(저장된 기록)
⁂

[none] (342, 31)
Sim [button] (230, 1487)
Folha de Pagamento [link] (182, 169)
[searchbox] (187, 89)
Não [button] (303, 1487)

⁂

위에 있는 기록을 모두 글자 하나 바꾸지 말고 그대로 옮겨 적으세요.

[none] (342, 31)
Sim [button] (230, 1487)
Folha de Pagamento [link] (182, 169)
[searchbox] (187, 89)
Não [button] (303, 1487)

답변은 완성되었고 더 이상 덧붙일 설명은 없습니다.